Gain insights into the DSP Reach and Impression Frequency query and its applications on Intentwise Explore (AMC).

Ankita Goyal avatar
Written by Ankita Goyal
Updated over a week ago

What are instructional queries?

Amazon Marketing Cloud's (AMC) instructional queries provide pre-written SQL code that AMC users can use as is or modify for common measurement and analytics tasks.

DSP Reach and Impression Frequency

The DSP Reach and Impression Frequency query helps you understand how often your DSP ads are shown to the same users. By analyzing the frequency distribution of ad impressions, you can gain insights into the effectiveness of your ad targeting and frequency capping strategies.

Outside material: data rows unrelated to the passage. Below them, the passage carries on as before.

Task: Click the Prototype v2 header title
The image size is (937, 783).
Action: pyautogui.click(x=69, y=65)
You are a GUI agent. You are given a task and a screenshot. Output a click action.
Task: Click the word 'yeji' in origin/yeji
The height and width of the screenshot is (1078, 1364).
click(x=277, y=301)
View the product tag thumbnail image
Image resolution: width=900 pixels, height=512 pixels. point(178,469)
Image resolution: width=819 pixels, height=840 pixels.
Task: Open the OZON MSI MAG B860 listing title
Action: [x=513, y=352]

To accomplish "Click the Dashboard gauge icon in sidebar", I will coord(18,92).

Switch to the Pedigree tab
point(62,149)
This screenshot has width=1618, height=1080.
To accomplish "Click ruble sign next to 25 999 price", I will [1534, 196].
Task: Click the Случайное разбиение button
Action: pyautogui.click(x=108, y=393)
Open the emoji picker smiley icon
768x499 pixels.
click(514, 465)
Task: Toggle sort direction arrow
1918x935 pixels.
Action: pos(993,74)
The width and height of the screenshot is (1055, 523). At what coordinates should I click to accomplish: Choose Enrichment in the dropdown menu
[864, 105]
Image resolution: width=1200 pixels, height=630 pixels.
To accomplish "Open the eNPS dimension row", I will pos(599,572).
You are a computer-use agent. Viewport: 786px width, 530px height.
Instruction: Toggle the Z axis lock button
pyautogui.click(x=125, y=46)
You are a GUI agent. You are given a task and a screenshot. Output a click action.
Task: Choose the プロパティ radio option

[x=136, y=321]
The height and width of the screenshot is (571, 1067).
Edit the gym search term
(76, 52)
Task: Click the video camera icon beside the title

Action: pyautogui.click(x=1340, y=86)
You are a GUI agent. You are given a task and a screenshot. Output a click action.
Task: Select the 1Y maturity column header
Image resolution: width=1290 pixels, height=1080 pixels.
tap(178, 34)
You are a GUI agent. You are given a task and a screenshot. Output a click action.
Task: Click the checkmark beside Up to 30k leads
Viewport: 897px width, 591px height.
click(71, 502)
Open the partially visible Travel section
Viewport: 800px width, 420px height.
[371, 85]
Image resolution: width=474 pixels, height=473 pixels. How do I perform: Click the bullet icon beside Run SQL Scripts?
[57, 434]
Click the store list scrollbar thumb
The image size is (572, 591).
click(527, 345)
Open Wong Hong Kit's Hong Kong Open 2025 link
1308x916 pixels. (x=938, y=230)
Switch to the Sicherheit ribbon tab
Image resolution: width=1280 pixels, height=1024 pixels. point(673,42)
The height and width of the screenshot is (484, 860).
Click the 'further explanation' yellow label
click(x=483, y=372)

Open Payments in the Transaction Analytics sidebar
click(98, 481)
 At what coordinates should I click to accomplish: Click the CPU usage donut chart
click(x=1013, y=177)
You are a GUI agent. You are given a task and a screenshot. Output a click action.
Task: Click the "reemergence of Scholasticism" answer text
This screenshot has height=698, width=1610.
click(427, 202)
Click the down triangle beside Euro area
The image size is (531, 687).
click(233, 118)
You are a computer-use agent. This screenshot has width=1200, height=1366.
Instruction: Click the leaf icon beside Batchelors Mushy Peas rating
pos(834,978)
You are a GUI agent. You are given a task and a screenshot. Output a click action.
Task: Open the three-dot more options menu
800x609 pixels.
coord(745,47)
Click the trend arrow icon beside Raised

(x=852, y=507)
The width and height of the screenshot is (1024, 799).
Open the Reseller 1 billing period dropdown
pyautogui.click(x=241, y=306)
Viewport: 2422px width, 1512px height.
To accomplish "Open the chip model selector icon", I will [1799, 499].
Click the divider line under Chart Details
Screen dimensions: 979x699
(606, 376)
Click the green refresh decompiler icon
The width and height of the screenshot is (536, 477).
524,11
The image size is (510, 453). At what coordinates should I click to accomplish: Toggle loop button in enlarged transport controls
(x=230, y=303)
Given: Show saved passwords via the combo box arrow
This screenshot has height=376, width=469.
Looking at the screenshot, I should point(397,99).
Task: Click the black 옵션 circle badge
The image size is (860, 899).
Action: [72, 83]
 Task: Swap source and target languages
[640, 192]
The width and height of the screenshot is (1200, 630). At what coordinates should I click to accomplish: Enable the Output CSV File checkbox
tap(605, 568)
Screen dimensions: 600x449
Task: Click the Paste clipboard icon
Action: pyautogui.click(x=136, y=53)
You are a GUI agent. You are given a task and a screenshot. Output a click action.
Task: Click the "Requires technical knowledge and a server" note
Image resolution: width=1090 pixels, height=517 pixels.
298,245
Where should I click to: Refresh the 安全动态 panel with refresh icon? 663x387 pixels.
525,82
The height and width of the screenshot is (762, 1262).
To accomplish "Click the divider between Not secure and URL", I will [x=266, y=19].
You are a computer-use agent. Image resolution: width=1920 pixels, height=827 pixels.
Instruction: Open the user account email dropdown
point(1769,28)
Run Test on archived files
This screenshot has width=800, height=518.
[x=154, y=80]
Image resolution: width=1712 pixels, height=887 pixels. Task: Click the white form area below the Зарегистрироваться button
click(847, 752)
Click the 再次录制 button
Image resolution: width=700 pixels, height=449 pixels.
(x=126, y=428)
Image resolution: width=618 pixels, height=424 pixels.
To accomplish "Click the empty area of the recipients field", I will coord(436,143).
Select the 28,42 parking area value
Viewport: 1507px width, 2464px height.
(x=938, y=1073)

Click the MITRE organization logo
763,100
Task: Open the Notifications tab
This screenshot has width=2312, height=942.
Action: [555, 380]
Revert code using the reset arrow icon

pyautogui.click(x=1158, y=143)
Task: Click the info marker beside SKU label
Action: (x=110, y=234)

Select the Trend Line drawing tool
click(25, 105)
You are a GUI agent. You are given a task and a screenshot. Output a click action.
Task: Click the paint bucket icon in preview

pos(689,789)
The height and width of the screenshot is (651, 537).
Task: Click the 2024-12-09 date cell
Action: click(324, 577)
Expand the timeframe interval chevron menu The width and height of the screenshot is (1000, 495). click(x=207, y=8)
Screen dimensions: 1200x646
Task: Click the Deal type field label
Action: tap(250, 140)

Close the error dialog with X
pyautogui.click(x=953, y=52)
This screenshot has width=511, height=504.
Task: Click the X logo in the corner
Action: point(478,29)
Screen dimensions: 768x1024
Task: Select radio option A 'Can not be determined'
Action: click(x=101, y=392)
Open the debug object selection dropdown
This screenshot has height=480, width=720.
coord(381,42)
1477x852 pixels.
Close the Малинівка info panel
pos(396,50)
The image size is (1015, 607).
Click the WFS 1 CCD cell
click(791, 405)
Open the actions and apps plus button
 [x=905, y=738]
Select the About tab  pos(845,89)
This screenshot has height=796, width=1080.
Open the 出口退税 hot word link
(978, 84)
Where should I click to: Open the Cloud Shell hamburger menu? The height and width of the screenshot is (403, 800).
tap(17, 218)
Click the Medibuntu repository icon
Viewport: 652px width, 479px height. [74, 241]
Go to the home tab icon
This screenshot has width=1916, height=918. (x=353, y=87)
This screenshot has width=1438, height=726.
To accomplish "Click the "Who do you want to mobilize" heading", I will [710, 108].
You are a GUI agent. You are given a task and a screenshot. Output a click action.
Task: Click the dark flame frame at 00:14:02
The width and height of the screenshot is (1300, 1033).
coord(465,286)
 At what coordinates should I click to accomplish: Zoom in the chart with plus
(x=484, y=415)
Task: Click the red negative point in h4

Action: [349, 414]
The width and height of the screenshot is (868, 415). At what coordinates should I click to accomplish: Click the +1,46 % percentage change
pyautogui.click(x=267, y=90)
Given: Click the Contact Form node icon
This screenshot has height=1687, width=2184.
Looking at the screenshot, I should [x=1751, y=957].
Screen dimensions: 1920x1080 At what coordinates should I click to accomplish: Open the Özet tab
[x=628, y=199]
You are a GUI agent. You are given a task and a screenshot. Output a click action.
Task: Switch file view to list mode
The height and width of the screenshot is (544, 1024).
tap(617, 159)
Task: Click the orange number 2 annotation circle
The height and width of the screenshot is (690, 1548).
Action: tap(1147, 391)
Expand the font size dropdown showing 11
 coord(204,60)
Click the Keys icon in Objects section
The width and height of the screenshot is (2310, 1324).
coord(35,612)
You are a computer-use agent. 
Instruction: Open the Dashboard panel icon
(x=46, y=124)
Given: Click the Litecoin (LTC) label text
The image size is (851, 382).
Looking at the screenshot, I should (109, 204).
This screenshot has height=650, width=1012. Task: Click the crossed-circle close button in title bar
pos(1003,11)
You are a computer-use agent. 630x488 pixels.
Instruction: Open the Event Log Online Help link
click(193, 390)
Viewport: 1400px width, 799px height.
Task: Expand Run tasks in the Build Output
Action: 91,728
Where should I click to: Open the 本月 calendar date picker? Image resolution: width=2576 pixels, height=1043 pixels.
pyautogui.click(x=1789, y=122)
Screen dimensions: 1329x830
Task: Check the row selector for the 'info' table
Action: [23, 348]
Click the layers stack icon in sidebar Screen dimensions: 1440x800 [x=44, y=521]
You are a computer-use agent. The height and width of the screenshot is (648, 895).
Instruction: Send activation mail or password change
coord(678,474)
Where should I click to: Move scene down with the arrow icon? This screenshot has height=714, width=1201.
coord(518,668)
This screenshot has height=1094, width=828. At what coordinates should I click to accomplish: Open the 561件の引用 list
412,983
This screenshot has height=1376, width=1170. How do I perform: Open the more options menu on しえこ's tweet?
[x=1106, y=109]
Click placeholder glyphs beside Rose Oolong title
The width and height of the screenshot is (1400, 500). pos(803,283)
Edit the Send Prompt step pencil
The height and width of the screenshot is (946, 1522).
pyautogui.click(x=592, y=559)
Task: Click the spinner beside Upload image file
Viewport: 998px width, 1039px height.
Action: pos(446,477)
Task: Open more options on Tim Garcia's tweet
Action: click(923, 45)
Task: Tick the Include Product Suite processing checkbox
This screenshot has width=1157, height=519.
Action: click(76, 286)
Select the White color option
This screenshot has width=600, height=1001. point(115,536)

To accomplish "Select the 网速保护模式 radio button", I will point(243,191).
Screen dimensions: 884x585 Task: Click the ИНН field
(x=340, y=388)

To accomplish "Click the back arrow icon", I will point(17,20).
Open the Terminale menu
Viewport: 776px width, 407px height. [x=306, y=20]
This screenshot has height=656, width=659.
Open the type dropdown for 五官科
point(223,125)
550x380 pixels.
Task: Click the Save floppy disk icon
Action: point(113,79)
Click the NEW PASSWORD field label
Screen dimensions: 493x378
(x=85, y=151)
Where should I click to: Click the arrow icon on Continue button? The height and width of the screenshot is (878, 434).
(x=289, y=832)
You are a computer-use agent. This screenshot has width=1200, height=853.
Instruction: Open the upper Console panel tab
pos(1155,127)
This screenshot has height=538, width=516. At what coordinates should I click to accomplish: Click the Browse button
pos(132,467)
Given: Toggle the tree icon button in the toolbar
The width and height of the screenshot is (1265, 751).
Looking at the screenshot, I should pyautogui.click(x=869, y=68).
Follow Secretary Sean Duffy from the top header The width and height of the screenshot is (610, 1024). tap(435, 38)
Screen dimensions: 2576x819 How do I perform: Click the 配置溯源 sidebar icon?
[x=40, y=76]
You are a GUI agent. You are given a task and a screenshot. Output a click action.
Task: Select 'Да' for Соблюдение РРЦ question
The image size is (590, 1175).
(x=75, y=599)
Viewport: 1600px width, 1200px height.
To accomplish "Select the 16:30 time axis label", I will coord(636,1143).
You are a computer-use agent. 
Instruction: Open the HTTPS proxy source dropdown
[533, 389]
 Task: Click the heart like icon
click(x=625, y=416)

This information is essential for optimizing your campaigns and ensuring efficient use of your ad impressions.

To use this query, you'll need to have campaigns delivered with Amazon DSP. The query provides two options: one for analyzing reach and frequency for your Amazon DSP campaigns exclusively and another for analyzing reach and frequency across multiple Amazon advertising channels (DSP, Sponsored Products, Sponsored Brands, and Sponsored Display). Choose the option that best suits your campaign setup and objectives.

The query results include detailed metrics such as frequency buckets (indicating how many times an ad was shown to users), the number of distinct users in each frequency bucket, and the total impressions in each frequency bucket. These metrics allow you to analyze the distribution of ad impressions across different frequency levels, helping you understand how your ad exposure strategy impacts user reach and engagement.

You can also calculate the percentage of users exposed to different frequency buckets and the average impression frequency per user, enabling you to refine your campaign strategies based on reach and frequency considerations.

For more information, refer to our data model.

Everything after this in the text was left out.